Exercise directions –
Report each line of the listing that carries the word "chevron".
[Extracted records]
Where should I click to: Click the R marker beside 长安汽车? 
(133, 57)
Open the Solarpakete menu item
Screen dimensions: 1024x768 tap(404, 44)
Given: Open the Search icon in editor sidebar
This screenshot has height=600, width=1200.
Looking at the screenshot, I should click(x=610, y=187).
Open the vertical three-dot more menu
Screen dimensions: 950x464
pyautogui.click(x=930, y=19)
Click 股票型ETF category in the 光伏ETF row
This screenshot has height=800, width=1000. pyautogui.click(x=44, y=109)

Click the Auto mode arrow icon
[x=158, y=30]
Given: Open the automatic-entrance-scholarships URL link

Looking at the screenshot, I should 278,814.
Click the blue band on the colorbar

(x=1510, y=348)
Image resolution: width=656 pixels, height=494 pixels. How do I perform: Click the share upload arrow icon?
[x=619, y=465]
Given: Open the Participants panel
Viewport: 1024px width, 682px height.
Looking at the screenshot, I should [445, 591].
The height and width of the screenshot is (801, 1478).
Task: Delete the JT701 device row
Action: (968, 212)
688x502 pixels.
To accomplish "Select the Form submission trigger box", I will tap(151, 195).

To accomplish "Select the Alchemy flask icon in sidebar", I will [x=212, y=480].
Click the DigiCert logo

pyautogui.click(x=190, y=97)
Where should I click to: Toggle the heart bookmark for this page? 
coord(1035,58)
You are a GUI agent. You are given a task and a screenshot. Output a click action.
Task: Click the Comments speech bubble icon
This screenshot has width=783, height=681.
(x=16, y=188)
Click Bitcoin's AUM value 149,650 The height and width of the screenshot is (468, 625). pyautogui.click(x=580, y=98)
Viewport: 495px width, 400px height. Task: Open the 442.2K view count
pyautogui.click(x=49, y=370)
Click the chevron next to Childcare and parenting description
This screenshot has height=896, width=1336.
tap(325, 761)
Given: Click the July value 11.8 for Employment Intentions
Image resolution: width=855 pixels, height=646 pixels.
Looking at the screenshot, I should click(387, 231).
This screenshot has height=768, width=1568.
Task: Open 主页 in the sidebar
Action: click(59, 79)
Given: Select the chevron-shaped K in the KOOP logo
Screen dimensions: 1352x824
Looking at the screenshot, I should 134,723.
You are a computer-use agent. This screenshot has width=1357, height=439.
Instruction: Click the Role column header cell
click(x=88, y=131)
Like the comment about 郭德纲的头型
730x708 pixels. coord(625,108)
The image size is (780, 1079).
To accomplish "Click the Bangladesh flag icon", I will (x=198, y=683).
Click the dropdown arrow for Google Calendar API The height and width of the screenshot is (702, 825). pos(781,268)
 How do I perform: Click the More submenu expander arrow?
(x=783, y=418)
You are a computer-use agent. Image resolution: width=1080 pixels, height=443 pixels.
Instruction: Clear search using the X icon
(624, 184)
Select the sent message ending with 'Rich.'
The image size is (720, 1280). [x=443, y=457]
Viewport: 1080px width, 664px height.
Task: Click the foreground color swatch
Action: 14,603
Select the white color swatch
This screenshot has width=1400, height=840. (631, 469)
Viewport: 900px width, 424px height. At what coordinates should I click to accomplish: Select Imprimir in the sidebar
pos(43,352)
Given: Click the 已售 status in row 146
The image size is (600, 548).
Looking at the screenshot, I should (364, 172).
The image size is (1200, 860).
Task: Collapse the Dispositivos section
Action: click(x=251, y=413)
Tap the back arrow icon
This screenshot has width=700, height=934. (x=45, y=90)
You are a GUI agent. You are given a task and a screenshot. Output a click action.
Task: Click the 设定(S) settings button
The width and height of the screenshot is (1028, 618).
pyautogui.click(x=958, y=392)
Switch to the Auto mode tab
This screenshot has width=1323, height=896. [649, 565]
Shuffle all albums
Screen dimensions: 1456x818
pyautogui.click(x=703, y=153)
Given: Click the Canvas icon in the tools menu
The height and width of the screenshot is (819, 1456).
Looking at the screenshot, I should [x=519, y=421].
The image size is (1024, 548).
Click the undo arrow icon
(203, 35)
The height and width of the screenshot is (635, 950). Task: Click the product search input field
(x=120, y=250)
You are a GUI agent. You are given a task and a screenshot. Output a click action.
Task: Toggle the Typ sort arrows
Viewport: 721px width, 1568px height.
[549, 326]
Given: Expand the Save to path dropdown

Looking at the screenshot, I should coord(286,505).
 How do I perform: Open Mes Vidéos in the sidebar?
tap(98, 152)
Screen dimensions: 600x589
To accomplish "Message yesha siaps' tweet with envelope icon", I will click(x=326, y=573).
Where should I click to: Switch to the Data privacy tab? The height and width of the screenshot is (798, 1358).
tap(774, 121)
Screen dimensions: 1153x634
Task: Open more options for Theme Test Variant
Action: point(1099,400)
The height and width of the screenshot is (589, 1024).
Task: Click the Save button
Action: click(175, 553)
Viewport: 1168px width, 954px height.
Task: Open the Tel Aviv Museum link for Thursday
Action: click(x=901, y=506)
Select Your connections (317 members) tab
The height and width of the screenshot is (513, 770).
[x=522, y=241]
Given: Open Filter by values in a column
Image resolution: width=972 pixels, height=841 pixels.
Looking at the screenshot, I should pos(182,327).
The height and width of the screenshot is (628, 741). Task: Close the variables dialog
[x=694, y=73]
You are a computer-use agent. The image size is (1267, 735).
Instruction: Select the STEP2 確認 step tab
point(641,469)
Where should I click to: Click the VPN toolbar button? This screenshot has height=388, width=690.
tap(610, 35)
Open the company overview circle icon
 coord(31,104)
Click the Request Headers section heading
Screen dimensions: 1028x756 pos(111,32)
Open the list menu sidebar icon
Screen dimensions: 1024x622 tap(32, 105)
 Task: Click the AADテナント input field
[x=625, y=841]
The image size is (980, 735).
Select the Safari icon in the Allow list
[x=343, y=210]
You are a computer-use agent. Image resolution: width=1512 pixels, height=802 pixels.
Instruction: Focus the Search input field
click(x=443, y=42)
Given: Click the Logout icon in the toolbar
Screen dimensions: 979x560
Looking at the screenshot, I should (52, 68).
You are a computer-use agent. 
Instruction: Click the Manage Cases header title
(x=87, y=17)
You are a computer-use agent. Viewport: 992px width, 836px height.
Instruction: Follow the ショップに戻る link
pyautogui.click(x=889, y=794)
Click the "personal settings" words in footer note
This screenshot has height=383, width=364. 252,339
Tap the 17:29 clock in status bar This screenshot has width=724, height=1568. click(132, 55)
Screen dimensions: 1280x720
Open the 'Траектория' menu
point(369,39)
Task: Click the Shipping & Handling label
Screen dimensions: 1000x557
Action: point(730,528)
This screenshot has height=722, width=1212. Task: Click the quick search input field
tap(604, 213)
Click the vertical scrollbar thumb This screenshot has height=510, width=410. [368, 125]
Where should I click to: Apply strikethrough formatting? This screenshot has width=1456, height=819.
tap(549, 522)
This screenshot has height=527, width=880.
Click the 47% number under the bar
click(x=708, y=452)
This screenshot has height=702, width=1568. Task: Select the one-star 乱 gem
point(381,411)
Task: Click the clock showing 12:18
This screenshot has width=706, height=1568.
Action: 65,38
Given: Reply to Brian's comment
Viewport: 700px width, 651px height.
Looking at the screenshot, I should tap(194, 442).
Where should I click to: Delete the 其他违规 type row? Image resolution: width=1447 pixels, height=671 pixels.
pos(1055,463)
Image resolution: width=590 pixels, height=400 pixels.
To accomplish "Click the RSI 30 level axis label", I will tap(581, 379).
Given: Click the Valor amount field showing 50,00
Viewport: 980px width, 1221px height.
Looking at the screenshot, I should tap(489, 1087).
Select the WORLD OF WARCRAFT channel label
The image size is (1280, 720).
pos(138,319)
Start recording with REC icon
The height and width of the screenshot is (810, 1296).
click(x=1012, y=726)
[/Extracted records]
Solution to this problem –
Click the chevron next to Childcare and parenting description
Given: Select the chevron-shaped K in the KOOP logo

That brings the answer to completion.